I recently purchased a used Televue TV-76 telescope for astronomy and for birding. I've been using the setup for about 3 weeks and thought I'd post up some of my shots to see if I could get a discussion going about tips and tricks for using telescopes as lenses for my Pentax K10D and K100D... I got this setup after researching digiscoping setups, and deciding that "afocal" or eyepiece projection telescope photography was not really what I wanted. This scope is big enough to give me the reach I want, but small enough so that it's feasible to hike a short distance while carrying it. Definately not a "hand held" setup, but good for tripod and sitting stationary waiting for birds to visit.

Here's the scope itself, with K10D attached. It's got a 76mm/3inch front objective, and provides a 480mm @ f/6.3 lens for my camera. I typically use it with a Televue 2x Powermate which is a barlow/teleconverter that I attach between the scope and the camera. This combo gives me a 960mm f/12.7. It's a little dark in the viewfinder, but still enough light to find focus, at least for me, for now...
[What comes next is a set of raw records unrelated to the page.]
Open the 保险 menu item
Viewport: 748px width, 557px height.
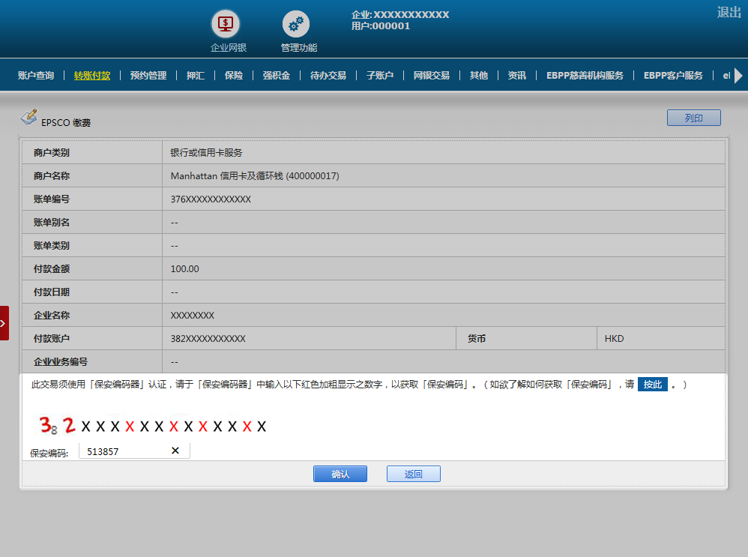click(x=234, y=76)
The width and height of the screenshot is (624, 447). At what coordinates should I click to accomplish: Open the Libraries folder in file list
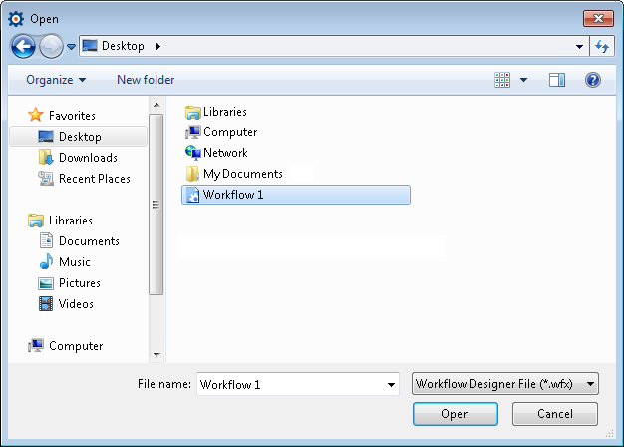pos(224,112)
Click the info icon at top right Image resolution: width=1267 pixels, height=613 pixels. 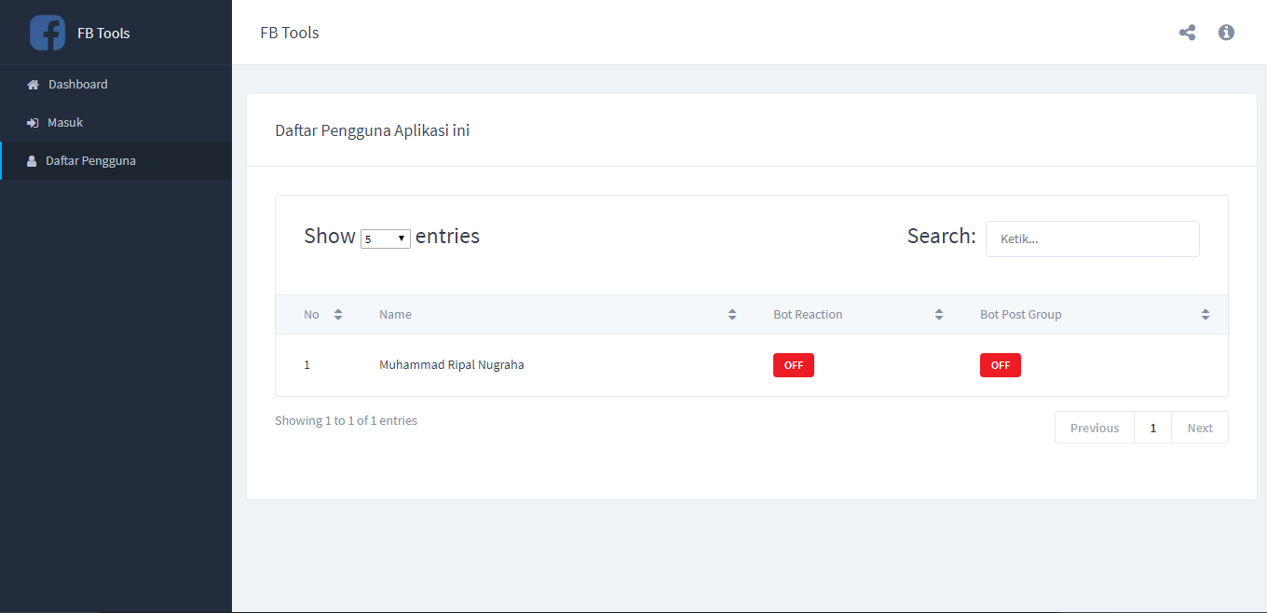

So far, I've mostly been practicing with "backyard" birds, but visited the Great Swamp National Wildlife Reserve in Basking Ridge, NJ 2 weekends ago and got some raptors, too.

Here's some birds I've shot with this setup:

Some House Sparrows:


A female Cardinal:


A black-capped chickadee:


A tufted titmouse:


my poor "one-eye'd" House finch:


and a Bluejay:


Finally, this guy dropped in one afternoon and scared everyone away from the feeder. Any opinions on if this is Coopers Hawk, or a Broadwinged Hawk?: I got a "non-keeper" shot of his tail, if it helps the ID.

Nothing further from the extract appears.